MR. ALTMAN: We're not out of line with the leading private sector forecasts. If you want to get a sense of where we're headed economically, the blue-chip forecast is right where we are.

Q: one paper or is this it?

MR. ALTMAN: I said to the question about the economy, we've been very consistent with the private sector forecast. Bluechip forecast is the most widely followed. Very few differences between the administration's outlook and the blue-chip outlook.

Q: And that still is true?


Q: Can we go back to Square One for a second?

Q: What about the lower-than-projected interest costs? What would be the ramifications of that over five years? I've heard as much as $100 billion.

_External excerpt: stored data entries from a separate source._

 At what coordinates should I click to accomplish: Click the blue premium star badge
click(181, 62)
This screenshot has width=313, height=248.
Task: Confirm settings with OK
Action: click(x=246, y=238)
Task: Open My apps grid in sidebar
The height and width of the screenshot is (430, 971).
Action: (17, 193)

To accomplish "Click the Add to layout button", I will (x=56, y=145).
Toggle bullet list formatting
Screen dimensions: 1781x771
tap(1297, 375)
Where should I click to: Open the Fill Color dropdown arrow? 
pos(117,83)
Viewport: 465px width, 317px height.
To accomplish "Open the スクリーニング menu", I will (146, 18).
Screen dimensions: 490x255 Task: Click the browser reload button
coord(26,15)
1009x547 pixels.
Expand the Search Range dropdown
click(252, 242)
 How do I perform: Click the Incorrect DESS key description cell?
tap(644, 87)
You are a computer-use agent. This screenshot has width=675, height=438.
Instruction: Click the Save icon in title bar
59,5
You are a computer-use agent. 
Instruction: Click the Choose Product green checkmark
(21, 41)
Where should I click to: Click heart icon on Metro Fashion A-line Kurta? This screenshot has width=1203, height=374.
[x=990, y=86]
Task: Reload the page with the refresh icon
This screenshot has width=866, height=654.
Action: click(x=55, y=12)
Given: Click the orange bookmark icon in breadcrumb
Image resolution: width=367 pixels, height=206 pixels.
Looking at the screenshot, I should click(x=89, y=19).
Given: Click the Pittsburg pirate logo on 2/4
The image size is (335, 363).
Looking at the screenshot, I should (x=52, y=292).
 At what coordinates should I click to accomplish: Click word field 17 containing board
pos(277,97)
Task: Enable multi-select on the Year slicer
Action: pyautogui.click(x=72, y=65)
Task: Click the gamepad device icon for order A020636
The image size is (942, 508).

DIRECTOR PANETTA: No, no. Right now, we are looking at maybe kind of a $10-billion flux one way or the other in terms of the deficit numbers in the out-years. It is not a large variance right now, even based on what we're seeing in the economy right now.

Q: Why aren't lower interest rates helping this more?

DIRECTOR PANETTA: Well, you have a combination of projected lower growth numbers, plus what we're seeing in terms --

MR. ALTMAN: If I can say, there's something like $1.5 trillion of deficits estimated for the next five years, cumulatively. I think the maximum change we're talking about might be in the area of $50 billion out of $1.5 trillion. I mean, you're talking about no fundamental change in the outlook.

Q: But isn't the President trying to have it both ways? I mean, we have him on Capitol Hill just now saying that because the deficit is going to be smaller, we can have more to help for floods, et cetera, et cetera, and then in the same breath you're saying, but we have to be very careful because the budget still is bad.

DIRECTOR PANETTA: I mean, look, we're doing an emergency declaration for the floods. Clearly, that is being done under emergency designation without offsets. That, I think, is legitimate because it's being handled the same way we've handled disaster declarations on Hurricane Andrew, Hurricane Iniki, Hurricane Hugo and the Loma Prieta disaster. Everybody supported emergency declarations on that.

Q: Leon, there's another --

Q: But could I just follow that, Brit, because -- but why is he saying that it's because of these new figures? I mean, isn't he undercutting his argument about the seriousness of --

DIRECTOR PANETTA: He's trying to show that we've had some relief on the deficit this year because of RTC and lower interest rates, and therefore, people shouldn't be as concerned about it as they otherwise would be. But, frankly, we're still very concerned about the size of the deficit. We've got a hell of a big deficit on our hands. Even assuming the reduction in the deficit for 1993, we are looking at huge deficits into the future.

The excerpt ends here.